● **Information shown**
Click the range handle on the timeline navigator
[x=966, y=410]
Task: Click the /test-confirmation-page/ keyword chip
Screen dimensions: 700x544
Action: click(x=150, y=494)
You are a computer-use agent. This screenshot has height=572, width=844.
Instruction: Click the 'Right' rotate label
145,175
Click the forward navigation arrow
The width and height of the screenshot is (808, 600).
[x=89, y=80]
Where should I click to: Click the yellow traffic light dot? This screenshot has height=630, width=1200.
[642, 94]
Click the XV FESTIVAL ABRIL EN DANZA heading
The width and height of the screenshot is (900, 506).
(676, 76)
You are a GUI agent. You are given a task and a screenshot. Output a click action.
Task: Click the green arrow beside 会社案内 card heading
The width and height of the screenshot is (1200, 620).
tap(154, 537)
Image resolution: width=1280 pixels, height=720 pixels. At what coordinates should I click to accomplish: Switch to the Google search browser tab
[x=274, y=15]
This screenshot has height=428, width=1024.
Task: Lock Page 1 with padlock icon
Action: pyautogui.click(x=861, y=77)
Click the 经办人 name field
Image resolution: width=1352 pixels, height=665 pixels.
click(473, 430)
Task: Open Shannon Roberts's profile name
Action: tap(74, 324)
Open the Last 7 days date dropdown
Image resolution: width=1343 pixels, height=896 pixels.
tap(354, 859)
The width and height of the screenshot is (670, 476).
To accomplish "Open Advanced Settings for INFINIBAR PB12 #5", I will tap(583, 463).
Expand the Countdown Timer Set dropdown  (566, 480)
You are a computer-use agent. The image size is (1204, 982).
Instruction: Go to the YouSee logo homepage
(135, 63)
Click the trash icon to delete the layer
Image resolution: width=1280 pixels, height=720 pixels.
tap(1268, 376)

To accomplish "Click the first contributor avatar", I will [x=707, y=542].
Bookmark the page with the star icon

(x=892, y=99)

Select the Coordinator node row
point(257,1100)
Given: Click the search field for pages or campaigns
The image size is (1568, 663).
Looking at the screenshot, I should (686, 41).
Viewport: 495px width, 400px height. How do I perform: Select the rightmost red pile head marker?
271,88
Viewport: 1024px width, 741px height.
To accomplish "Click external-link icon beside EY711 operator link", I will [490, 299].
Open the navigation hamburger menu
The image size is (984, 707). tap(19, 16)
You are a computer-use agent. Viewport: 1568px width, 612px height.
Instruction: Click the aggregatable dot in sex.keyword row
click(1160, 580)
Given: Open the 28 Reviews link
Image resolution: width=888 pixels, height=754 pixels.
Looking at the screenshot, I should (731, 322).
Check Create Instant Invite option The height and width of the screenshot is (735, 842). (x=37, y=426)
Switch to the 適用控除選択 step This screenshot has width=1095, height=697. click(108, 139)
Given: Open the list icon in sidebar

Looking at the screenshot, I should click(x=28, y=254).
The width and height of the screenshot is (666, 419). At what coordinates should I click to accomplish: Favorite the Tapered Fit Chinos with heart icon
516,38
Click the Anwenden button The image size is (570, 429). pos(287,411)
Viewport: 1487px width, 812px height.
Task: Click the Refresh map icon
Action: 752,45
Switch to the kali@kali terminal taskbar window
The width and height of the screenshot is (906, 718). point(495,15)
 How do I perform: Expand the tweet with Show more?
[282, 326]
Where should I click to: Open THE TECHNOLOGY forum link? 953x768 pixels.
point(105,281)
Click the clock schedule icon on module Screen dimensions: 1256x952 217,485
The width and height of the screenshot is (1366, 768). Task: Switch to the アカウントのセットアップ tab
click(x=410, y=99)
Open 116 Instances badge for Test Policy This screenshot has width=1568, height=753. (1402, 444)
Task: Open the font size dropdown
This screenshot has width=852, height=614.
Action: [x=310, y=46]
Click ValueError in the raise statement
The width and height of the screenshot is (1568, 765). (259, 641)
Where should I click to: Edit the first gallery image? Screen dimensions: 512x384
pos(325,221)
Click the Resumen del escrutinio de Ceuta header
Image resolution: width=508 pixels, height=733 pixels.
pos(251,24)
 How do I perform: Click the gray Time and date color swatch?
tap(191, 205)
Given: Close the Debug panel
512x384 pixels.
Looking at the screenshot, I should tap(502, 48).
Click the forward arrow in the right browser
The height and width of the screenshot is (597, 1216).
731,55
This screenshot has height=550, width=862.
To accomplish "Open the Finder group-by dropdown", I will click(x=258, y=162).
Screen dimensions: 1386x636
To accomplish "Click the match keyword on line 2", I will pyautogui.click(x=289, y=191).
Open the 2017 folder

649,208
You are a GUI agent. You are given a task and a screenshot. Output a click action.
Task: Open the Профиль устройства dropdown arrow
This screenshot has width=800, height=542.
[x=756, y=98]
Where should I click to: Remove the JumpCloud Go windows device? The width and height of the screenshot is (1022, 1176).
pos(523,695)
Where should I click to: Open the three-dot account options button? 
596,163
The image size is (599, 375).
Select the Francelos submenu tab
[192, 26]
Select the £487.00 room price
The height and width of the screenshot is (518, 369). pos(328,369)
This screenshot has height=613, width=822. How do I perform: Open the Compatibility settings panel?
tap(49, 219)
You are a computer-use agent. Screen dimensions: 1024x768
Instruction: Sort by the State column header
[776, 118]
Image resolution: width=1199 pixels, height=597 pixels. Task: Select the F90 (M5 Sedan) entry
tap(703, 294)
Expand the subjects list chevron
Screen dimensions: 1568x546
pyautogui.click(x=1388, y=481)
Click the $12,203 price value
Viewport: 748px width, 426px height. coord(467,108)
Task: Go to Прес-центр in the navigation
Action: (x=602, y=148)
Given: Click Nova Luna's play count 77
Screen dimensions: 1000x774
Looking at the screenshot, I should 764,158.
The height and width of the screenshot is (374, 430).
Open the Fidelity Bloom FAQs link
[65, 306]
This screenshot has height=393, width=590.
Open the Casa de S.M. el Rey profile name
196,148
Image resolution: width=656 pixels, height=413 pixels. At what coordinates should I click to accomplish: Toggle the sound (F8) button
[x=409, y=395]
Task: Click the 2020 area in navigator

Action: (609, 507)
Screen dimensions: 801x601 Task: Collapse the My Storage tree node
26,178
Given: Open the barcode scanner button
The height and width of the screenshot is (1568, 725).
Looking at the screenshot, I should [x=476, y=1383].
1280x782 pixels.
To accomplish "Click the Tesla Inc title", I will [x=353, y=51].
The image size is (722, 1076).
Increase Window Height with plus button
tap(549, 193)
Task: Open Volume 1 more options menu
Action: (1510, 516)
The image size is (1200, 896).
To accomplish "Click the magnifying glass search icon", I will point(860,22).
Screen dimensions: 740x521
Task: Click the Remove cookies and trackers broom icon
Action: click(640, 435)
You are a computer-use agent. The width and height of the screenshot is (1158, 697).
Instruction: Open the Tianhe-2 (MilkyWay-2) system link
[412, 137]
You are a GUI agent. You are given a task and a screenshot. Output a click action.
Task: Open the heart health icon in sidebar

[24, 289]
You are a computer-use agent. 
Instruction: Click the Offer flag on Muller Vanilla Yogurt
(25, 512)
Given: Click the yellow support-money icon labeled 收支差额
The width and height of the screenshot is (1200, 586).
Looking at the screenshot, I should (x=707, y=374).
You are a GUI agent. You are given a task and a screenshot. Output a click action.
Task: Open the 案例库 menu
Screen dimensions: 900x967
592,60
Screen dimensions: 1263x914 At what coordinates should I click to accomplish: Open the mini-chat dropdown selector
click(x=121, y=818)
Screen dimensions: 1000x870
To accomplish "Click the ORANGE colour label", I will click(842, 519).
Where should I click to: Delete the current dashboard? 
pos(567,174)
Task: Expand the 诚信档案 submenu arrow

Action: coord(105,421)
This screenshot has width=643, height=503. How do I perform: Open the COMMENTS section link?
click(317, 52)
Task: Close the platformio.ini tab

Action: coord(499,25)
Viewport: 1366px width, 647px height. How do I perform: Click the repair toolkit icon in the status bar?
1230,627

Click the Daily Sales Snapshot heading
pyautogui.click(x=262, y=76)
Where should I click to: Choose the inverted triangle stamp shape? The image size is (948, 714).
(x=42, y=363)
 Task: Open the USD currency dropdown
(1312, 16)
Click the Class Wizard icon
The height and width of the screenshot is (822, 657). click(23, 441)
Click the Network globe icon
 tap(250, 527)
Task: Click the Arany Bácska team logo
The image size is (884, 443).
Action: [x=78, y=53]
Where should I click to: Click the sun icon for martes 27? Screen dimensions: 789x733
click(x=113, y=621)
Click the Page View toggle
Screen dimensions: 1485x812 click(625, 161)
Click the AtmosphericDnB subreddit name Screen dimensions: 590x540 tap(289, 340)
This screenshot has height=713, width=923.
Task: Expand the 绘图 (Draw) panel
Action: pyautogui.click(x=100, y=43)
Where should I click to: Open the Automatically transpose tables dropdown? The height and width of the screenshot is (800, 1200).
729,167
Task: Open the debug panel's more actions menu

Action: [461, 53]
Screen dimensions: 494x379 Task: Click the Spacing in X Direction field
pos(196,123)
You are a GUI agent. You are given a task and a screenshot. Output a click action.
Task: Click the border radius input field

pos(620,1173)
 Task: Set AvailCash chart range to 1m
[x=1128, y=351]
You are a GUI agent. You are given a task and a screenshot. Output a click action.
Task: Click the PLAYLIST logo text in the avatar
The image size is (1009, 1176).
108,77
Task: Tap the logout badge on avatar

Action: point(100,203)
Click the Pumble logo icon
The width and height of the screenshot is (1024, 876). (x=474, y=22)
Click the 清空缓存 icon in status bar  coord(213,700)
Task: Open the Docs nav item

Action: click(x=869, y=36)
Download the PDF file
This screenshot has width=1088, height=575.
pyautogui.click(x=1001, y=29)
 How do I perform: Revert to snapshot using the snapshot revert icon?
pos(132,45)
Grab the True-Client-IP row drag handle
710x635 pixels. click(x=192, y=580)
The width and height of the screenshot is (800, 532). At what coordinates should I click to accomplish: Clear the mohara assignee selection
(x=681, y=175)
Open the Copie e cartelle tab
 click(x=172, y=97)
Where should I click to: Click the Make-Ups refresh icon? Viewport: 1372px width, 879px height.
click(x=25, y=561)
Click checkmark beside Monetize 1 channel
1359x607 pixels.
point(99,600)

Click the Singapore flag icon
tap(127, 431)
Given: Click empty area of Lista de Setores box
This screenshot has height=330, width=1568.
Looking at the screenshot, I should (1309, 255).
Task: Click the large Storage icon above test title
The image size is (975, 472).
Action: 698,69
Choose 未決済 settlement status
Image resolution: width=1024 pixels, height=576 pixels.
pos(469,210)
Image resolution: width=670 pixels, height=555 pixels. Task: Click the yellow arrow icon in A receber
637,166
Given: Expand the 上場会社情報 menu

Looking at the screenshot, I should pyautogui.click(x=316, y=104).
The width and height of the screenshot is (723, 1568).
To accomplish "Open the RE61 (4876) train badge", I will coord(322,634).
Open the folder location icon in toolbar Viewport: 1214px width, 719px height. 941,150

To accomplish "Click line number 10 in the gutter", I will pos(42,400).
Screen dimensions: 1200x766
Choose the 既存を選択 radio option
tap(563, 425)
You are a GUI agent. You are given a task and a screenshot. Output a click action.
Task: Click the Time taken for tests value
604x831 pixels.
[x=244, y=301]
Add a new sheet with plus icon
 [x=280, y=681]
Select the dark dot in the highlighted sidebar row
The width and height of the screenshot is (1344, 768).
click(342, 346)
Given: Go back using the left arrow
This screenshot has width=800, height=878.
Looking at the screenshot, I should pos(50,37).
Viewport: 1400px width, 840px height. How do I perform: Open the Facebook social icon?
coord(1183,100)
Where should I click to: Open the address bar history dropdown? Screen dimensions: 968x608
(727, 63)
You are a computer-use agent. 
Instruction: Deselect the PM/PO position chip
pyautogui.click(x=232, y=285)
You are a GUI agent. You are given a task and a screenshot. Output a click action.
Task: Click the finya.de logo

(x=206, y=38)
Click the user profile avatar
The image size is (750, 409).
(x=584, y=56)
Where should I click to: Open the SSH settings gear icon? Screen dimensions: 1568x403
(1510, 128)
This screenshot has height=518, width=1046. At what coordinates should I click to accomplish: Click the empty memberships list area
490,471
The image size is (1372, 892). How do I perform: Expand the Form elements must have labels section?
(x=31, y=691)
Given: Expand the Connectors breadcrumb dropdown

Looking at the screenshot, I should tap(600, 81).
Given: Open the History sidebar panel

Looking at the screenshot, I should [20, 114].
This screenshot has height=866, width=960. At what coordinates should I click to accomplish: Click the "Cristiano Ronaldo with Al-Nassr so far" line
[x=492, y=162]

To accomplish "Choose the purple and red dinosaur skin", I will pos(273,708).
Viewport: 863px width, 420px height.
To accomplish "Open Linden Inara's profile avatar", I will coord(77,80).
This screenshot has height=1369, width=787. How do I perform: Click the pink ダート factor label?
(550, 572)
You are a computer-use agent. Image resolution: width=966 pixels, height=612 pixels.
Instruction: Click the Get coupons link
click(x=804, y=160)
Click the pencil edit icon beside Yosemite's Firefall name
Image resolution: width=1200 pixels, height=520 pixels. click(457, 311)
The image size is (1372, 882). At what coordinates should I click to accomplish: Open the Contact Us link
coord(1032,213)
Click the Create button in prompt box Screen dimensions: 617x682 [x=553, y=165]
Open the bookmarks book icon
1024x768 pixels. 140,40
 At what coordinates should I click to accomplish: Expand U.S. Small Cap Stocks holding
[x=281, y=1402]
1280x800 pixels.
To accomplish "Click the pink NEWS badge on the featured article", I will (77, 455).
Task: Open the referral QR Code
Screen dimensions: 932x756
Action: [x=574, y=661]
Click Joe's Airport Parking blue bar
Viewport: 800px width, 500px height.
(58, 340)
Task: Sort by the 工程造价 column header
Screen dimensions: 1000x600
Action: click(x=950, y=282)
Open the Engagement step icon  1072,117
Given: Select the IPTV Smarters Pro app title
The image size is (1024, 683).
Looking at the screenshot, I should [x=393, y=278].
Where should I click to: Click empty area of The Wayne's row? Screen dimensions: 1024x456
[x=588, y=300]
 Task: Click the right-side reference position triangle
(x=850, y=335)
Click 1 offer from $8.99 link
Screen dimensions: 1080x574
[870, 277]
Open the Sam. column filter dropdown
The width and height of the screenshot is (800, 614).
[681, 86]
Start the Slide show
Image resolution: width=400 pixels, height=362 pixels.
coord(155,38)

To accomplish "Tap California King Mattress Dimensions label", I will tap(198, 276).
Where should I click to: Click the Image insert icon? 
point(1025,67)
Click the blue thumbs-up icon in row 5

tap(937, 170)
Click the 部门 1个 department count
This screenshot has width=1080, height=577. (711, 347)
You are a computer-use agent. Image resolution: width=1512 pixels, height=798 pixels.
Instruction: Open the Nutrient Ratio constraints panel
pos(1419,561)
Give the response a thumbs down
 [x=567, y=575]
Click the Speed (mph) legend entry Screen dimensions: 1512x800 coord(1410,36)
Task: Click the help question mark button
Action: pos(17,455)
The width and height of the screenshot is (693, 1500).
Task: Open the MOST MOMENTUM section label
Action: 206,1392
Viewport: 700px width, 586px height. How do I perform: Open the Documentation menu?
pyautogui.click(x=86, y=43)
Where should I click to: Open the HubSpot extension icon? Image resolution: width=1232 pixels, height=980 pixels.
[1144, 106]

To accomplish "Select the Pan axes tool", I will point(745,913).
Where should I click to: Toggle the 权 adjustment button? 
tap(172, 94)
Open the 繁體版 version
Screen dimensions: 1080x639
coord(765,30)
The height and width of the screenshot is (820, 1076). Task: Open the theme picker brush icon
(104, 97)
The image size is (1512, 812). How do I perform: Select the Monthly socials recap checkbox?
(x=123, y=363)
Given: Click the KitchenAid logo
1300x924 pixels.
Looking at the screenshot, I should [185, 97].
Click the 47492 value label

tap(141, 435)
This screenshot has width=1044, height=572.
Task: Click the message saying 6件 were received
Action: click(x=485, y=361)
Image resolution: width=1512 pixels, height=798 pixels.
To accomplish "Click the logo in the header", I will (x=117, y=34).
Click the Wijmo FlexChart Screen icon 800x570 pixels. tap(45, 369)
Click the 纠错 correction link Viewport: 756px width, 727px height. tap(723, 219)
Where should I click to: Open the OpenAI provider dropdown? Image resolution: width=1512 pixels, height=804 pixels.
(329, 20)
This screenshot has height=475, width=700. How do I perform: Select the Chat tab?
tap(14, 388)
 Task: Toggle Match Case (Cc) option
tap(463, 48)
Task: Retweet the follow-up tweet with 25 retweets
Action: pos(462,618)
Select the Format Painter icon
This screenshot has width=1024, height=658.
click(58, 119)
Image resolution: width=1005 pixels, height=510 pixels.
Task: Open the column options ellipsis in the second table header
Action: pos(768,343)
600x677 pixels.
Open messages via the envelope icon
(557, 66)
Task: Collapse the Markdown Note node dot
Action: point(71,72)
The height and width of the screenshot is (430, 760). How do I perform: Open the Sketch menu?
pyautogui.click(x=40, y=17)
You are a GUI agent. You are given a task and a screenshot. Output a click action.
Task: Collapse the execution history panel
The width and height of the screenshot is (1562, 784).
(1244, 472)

● **Exercise description**
Wherever the string "computer" turns up in the material, copy the whole line.

● **Answer to the problem**
You are a computer-use agent. This screenshot has height=572, width=844.
You are a computer-use agent. The image size is (1204, 982).
You are a computer-use agent. Viewport: 1568px width, 612px height.
You are a computer-use agent. Screen dimensions: 1024x768
You are a computer-use agent. The width and height of the screenshot is (1158, 697).
You are a computer-use agent. 
You are a computer-use agent. 
You are a computer-use agent. Image resolution: width=966 pixels, height=612 pixels.
You are a computer-use agent. Image resolution: width=1512 pixels, height=798 pixels.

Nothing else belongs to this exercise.